Oz needs to pay up, move forward
It's too bad the people at Oz Entertainment Co. are so intent on destroying their chances of ever building a theme park at the closed Sunflower Army Ammunition Plant. Judging from their conception of reality, they could create a wonderful fantasyland.
It's not like Oz hasn't been introduced to the realities of the local political landscape. Twice the company has sought the approval of the Johnson County Commission, which it must have before it can move forward with its $861 million Wonderful World of Oz Theme Park and Resort. Twice it has failed to get the support of the majority of commissioners.

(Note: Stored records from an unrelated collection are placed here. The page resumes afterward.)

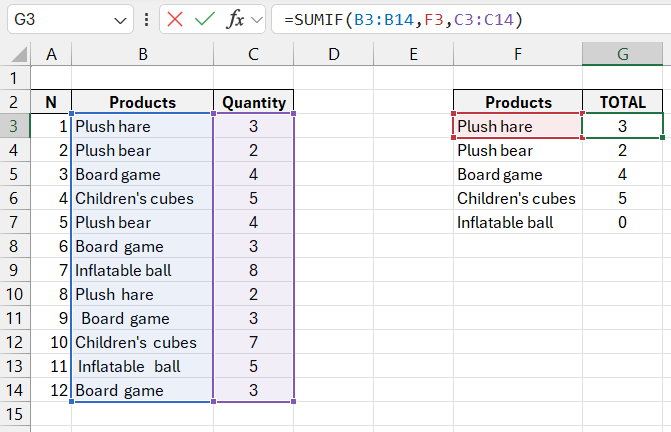The height and width of the screenshot is (432, 671).
Task: Click the three-dot name box resize handle
Action: click(147, 20)
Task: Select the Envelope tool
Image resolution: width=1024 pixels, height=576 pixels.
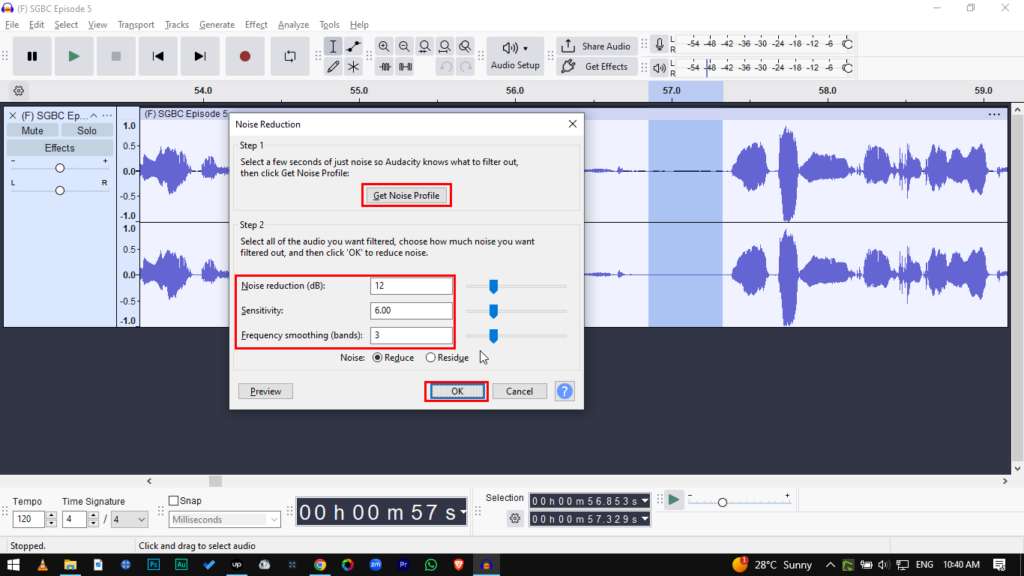Action: point(354,47)
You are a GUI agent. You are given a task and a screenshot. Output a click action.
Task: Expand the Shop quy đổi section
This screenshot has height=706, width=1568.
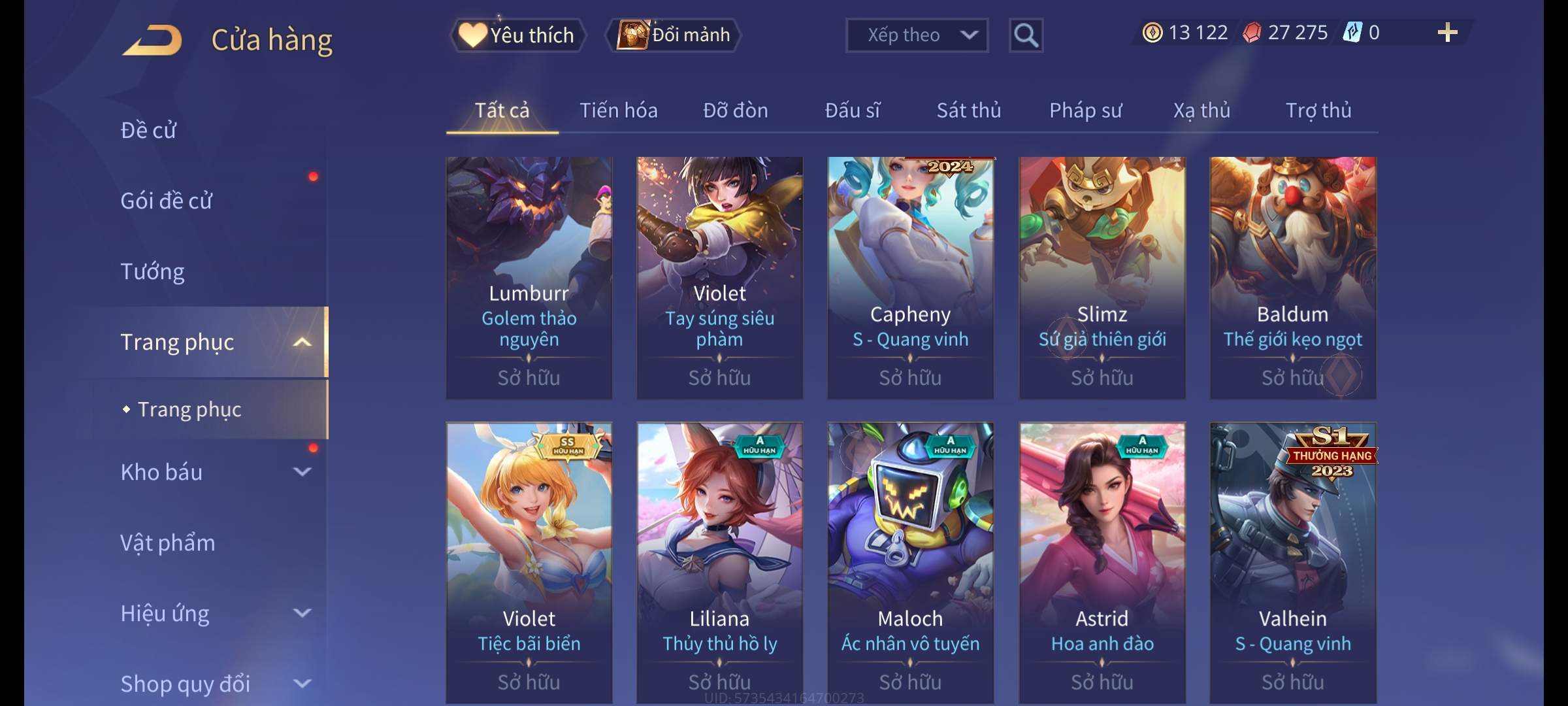click(302, 684)
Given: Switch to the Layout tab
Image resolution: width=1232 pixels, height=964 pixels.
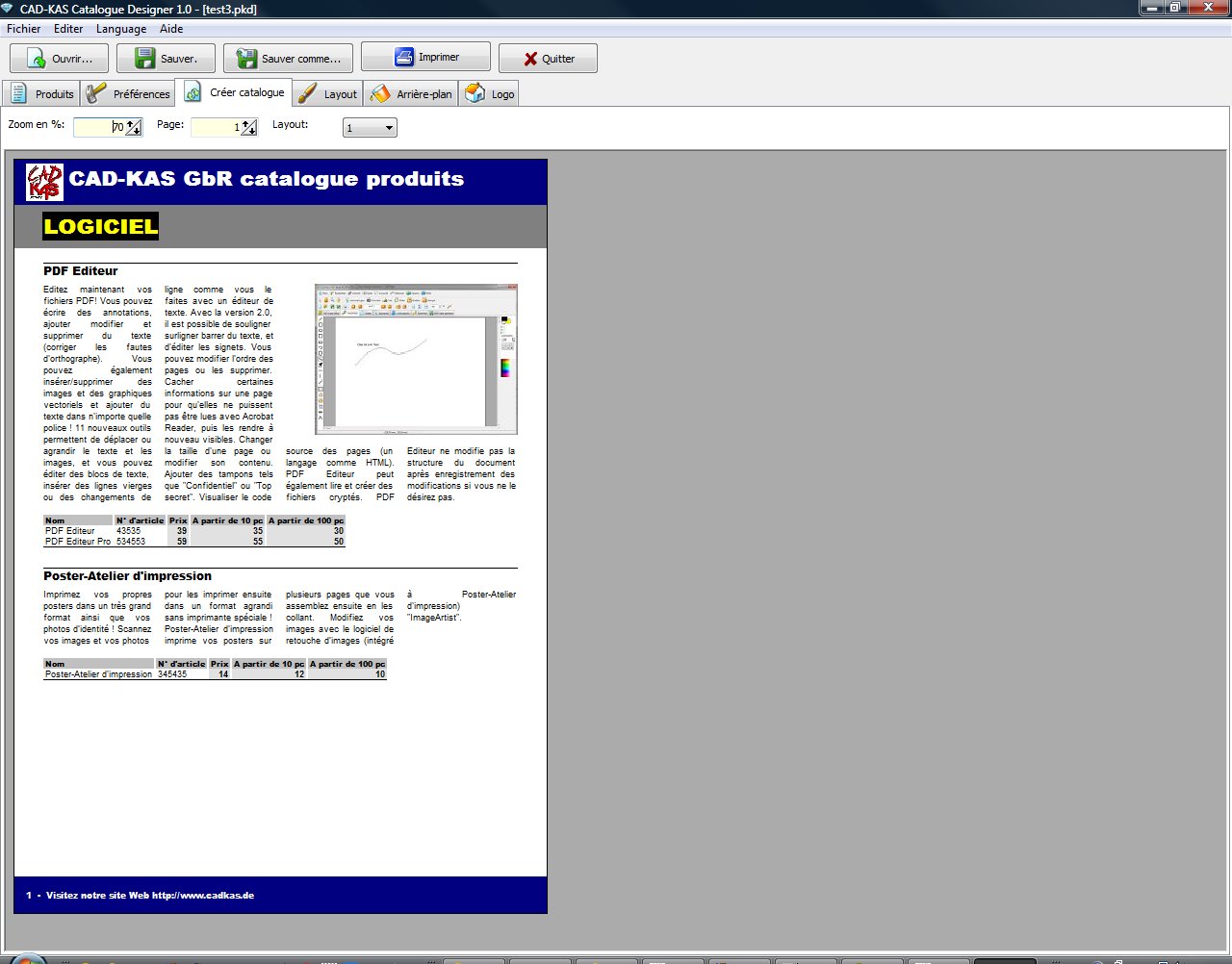Looking at the screenshot, I should click(328, 93).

Oz's strategy now should be to get Johnson County's planned feasibility study of its financial plan started as soon as possible. Instead, Oz has spent the last week engaging in a search-and-destroy mission of its credibility over the Wyandotte County issue.

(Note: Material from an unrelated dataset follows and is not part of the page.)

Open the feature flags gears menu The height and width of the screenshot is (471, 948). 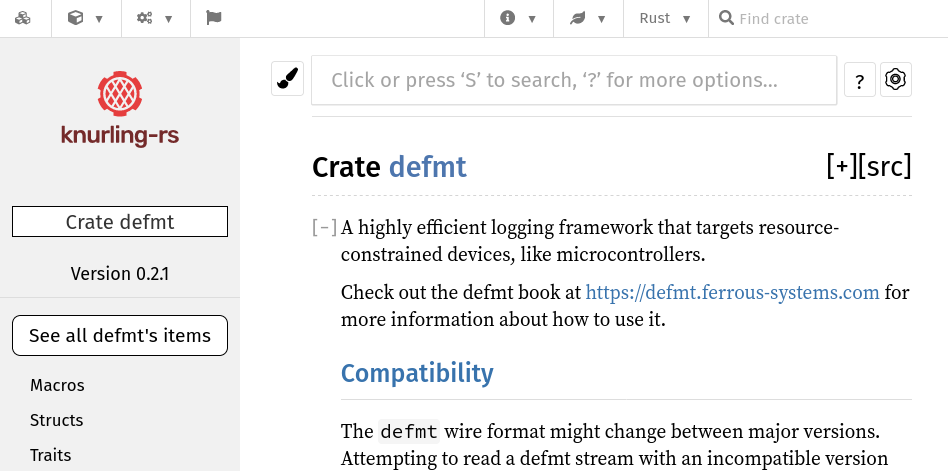tap(155, 18)
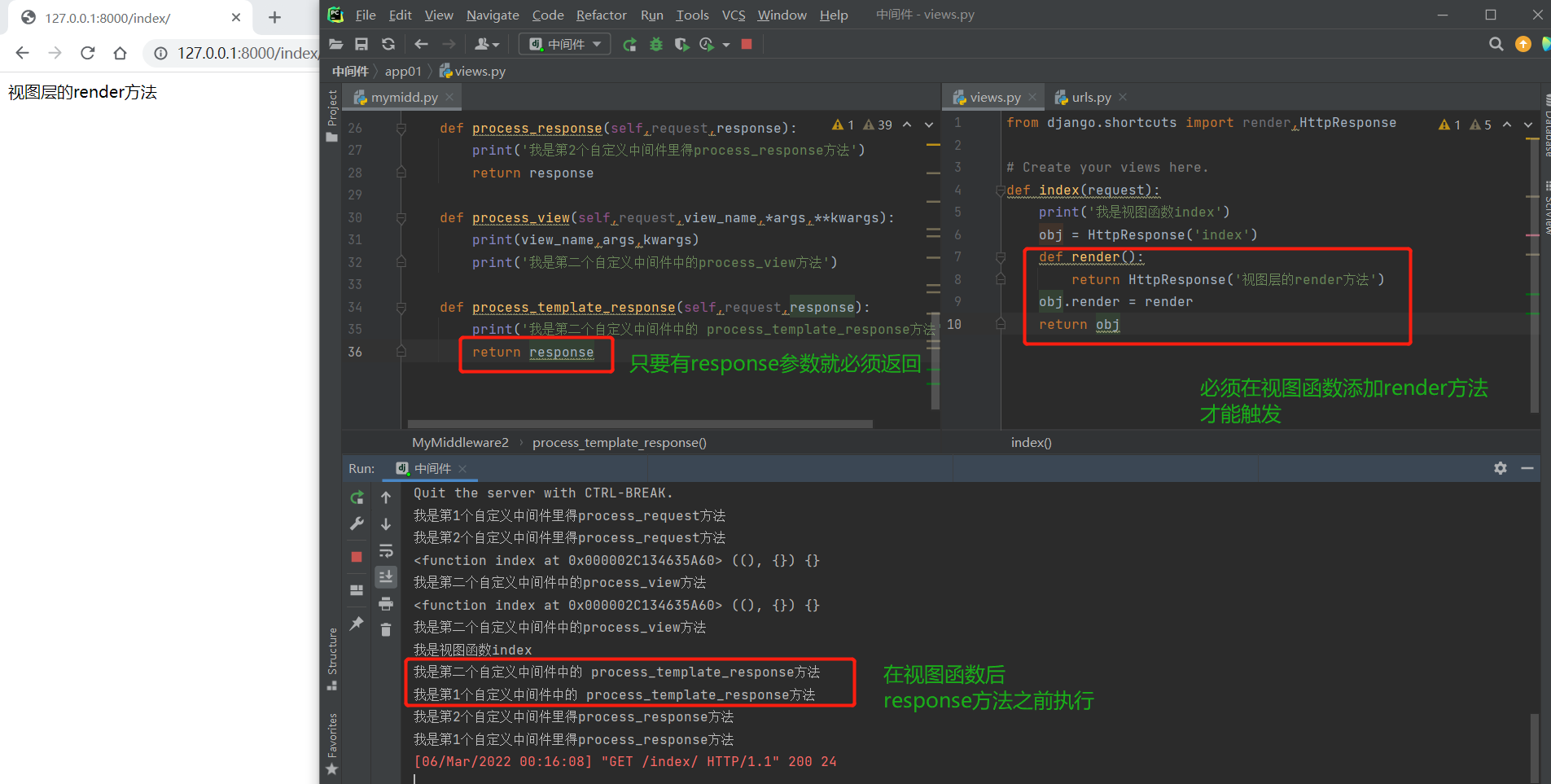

At issue is Oz's sudden contention that the $550,000 it received from Wyandotte County was a grant, not a loan. The money, $150,000 from the county and $400,000 from the Wyandotte County Board of Public Utilities, was used to pay for a feasibility study when Oz was considering building its theme park in that county.

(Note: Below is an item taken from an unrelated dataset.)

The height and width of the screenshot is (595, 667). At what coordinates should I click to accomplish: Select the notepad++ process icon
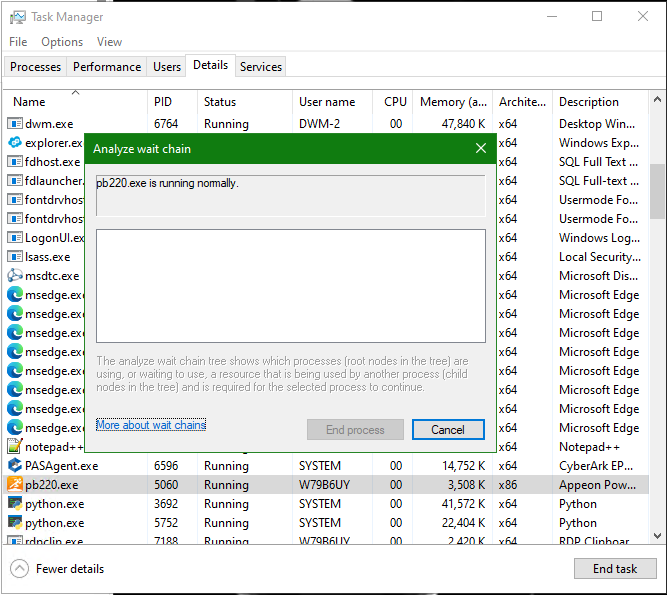point(15,447)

Last week, Oz asked Attorney General Carla Stovall to rule on the nature of that grant, contending that the Kansas Legislature can't make a grant into a debt by legislative fiat. Interestingly, Oz never argued this point in the statehouse in 1998 or 1999 when the legislature passed bills enabling Sunflower's redevelopment, which contained the repayment provision. When that enabling legislation was extended last spring, Oz told the county the repayment provision would not be a problem.
Johnson County Commissioner Doug Wood, who has expended considerable political capital in supporting the Oz redevelopment plan, has rightly told Oz to put the needed money in escrow so that the county can move forward with its planned feasibility study of Oz's financial plan. He has told Oz that if the company waits until Stovall makes her decision sometime in September, the county will likely not vote on the Oz proposal until 2002, a year that will see county voters select four commission seats.
It was never possible the commission's decision would be free of political considerations. But given the level of opposition in the county, Oz's best hope was that the county's feasibility study would give commissioners enough positive information on the merits of the proposal to sway commissioners. But the longer the decision is delayed, the more politically charged it will become.
Oz may very well have cost itself any chance of winning the county's approval last week, and perhaps justifiably so. But for its own interests and those of the county, city of De Soto and the school district, Oz needs to move forward as soon as possible.
Given its inability to make positive public relations moves, it also ought to consider hiring a new public relations firm as well.